The synthetic division table is:
$$ \begin{array}{c|rrrrr}7&1&-8&7&2&-6\\& & 7& -7& 0& \color{black}{14} \\ \hline &\color{blue}{1}&\color{blue}{-1}&\color{blue}{0}&\color{blue}{2}&\color{orangered}{8} \end{array} $$The remainder when $ x^{4}-8x^{3}+7x^{2}+2x-6 $ is divided by $ x-7 $ is $ \, \color{red}{ 8 } $.
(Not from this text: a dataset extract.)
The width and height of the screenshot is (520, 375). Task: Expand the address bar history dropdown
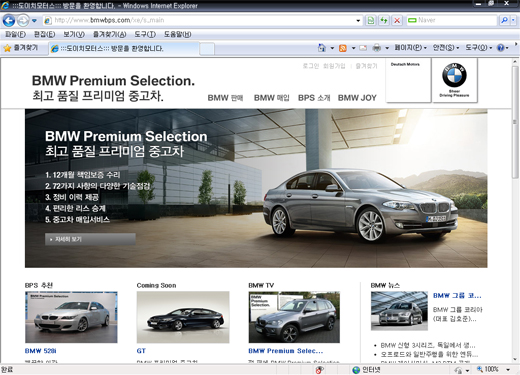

We can find remainder using synthetic division method.
Step 1 : Write down the coefficients of the dividend into division table. Put the zero from $ x -7 = 0 $ ( $ x = \color{blue}{ 7 } $ ) at the left.
$$ \begin{array}{c|rrrrr}\color{blue}{7}&1&-8&7&2&-6\\& & & & & \\ \hline &&&&& \end{array} $$Step 1 : Bring down the leading coefficient to the bottom row.
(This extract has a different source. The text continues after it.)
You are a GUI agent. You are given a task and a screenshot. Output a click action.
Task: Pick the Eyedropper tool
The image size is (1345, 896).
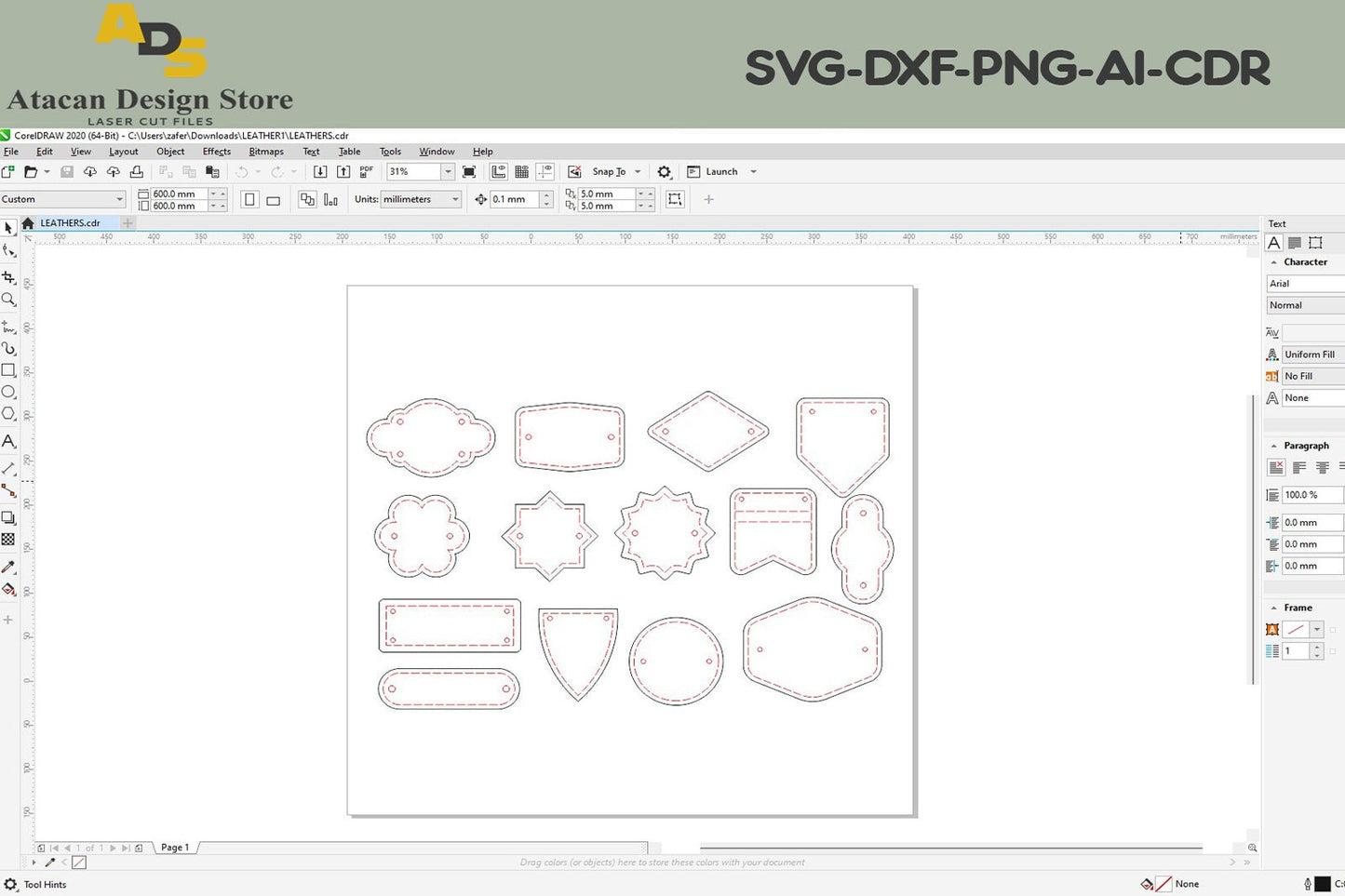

$$ \begin{array}{c|rrrrr}7&\color{orangered}{ 1 }&-8&7&2&-6\\& & & & & \\ \hline &\color{orangered}{1}&&&& \end{array} $$Step 2 : Multiply by the number on the left, and carry the result into the next column: $ \color{blue}{ 7 } \cdot \color{blue}{ 1 } = \color{blue}{ 7 } $.
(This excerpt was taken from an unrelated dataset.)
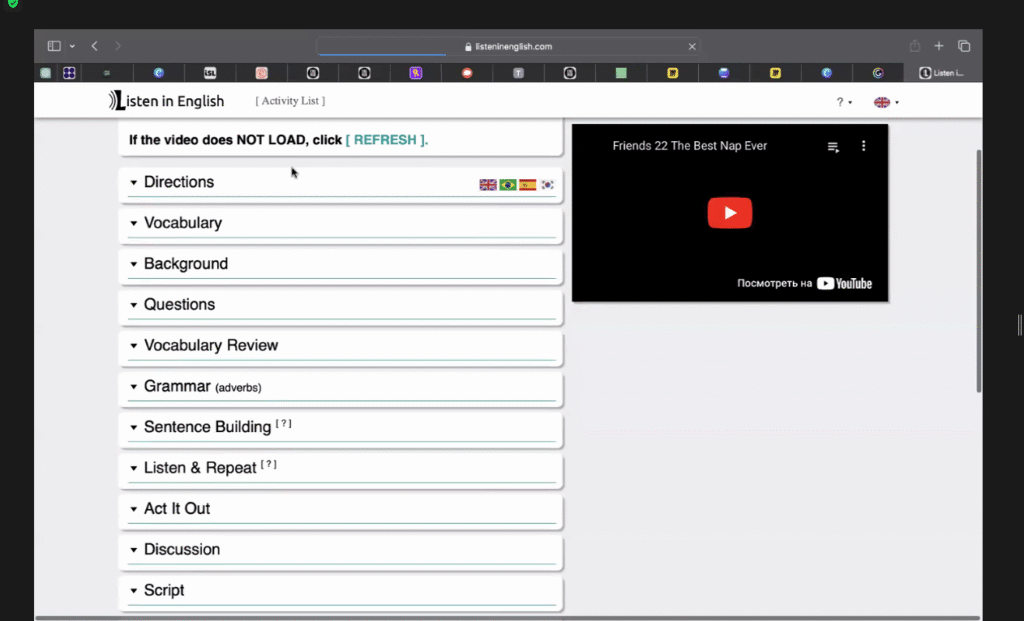This screenshot has height=621, width=1024.
Task: Toggle the Safari sidebar icon
Action: [54, 46]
$$ \begin{array}{c|rrrrr}\color{blue}{7}&1&-8&7&2&-6\\& & \color{blue}{7} & & & \\ \hline &\color{blue}{1}&&&& \end{array} $$Step 3 : Add down last column: $ \color{orangered}{ -8 } + \color{orangered}{ 7 } = \color{orangered}{ -1 } $
$$ \begin{array}{c|rrrrr}7&1&\color{orangered}{ -8 }&7&2&-6\\& & \color{orangered}{7} & & & \\ \hline &1&\color{orangered}{-1}&&& \end{array} $$Step 4 : Multiply by the number on the left, and carry the result into the next column: $ \color{blue}{ 7 } \cdot \color{blue}{ \left( -1 \right) } = \color{blue}{ -7 } $.
$$ \begin{array}{c|rrrrr}\color{blue}{7}&1&-8&7&2&-6\\& & 7& \color{blue}{-7} & & \\ \hline &1&\color{blue}{-1}&&& \end{array} $$Step 5 : Add down last column: $ \color{orangered}{ 7 } + \color{orangered}{ \left( -7 \right) } = \color{orangered}{ 0 } $
$$ \begin{array}{c|rrrrr}7&1&-8&\color{orangered}{ 7 }&2&-6\\& & 7& \color{orangered}{-7} & & \\ \hline &1&-1&\color{orangered}{0}&& \end{array} $$Step 6 : Multiply by the number on the left, and carry the result into the next column: $ \color{blue}{ 7 } \cdot \color{blue}{ 0 } = \color{blue}{ 0 } $.
$$ \begin{array}{c|rrrrr}\color{blue}{7}&1&-8&7&2&-6\\& & 7& -7& \color{blue}{0} & \\ \hline &1&-1&\color{blue}{0}&& \end{array} $$Step 7 : Add down last column: $ \color{orangered}{ 2 } + \color{orangered}{ 0 } = \color{orangered}{ 2 } $
$$ \begin{array}{c|rrrrr}7&1&-8&7&\color{orangered}{ 2 }&-6\\& & 7& -7& \color{orangered}{0} & \\ \hline &1&-1&0&\color{orangered}{2}& \end{array} $$Step 8 : Multiply by the number on the left, and carry the result into the next column: $ \color{blue}{ 7 } \cdot \color{blue}{ 2 } = \color{blue}{ 14 } $.
$$ \begin{array}{c|rrrrr}\color{blue}{7}&1&-8&7&2&-6\\& & 7& -7& 0& \color{blue}{14} \\ \hline &1&-1&0&\color{blue}{2}& \end{array} $$Step 9 : Add down last column: $ \color{orangered}{ -6 } + \color{orangered}{ 14 } = \color{orangered}{ 8 } $
$$ \begin{array}{c|rrrrr}7&1&-8&7&2&\color{orangered}{ -6 }\\& & 7& -7& 0& \color{orangered}{14} \\ \hline &\color{blue}{1}&\color{blue}{-1}&\color{blue}{0}&\color{blue}{2}&\color{orangered}{8} \end{array} $$Remainder is the last entry in the bottom row $ \left(\color{red}{ 8 }\right) $.